DeepMind Leading to a Deep Failure or Deep State of AI
Google's failure in AI is the end of an era for Silicon Valley
Artificial Intelligence has become a weapon of profit in the era of surveillance capitalism and the corporate will for supremacy. So the best AI should theoretically win most of the time right?
While DeepMind extends its hunt for AI talent to Toronto, its bid for autonomy from the mothership is not going so well. DeepMind’s profitability is also not going so well.
DeepMind, the London-based artificial intelligence lab acquired by Google in 2014, is even making outrageous headline claims about the future of AGI. Reinforcement learning enough for artificial general intelligence? In its quest for artificial general intelligence, which is sometimes called human-level AI, DeepMind is focusing a large chunk of its efforts on an approach called “reinforcement learning.”
Sounds about as realistic as how Waymo made promises it didn’t keep and nearly the entire C-level suite was let go.
A Deep Failure at Google
The lack of AI regulation and ethics and the pressure to monetize faster than the other guy is creating a dangerous wild-wild west scenario of AI firms and simply companies with deeper pockets using AI for their R&D benefit.
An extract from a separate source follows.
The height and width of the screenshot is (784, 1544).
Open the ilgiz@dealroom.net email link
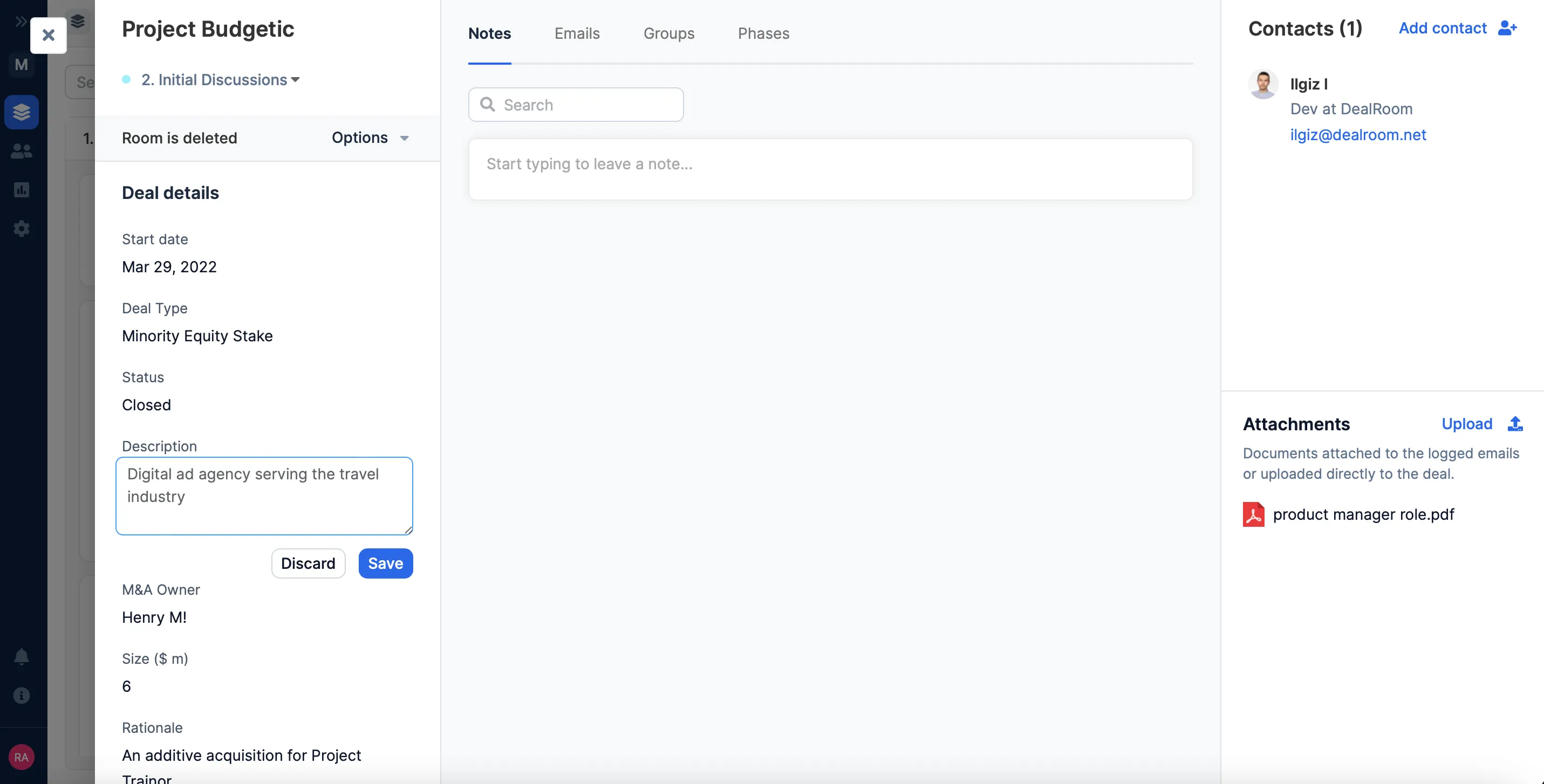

Curiously the AI leaders of the world are also some of the least ethical like Google, ByteDance, Amazon and so forth. They will do anything to win, just for the sake of profit and global control over their ecosystem and industry.
Computer scientists are questioning whether DeepMind, the Alphabet-owned U.K. firm that’s widely regarded as one of the world’s premier AI labs, will ever be able to make machines with the kind of “general” intelligence seen in humans and animals. Alphabet’s hyper expensive AI lab is mostly only good at creating AI hype and headlines for the mothership.
The Least Profitable AI Lab in the World
Just how unprofitable is DeepMind? DeepMind A.I. unit lost $649 million in 2019 and had a $1.5 billion debt waived by Alphabet. It likely lost a lot more money in 2020. Even as Google keeps messing up AI ethics and inclusion in its AI practices.
DeepMind, which was acquired by Google in 2014 for around $600 million, believes that AI systems underpinned by reinforcement learning could theoretically grow and learn so much that they break the theoretical barrier to AGI without any new technological developments.
Alphabet has a habit of funding “other bets” that for the most part make no sense and even AI academics disagree with what DeepMind is saying. This is what happens when a firm is near failure, the false promises begin to sound even a bit absurd. While Alphabet can continue to fund AI especially now that it has Google Cloud, advertising and cloud are the two best cash cows in technology, Google’s ethical direction is highly questionable.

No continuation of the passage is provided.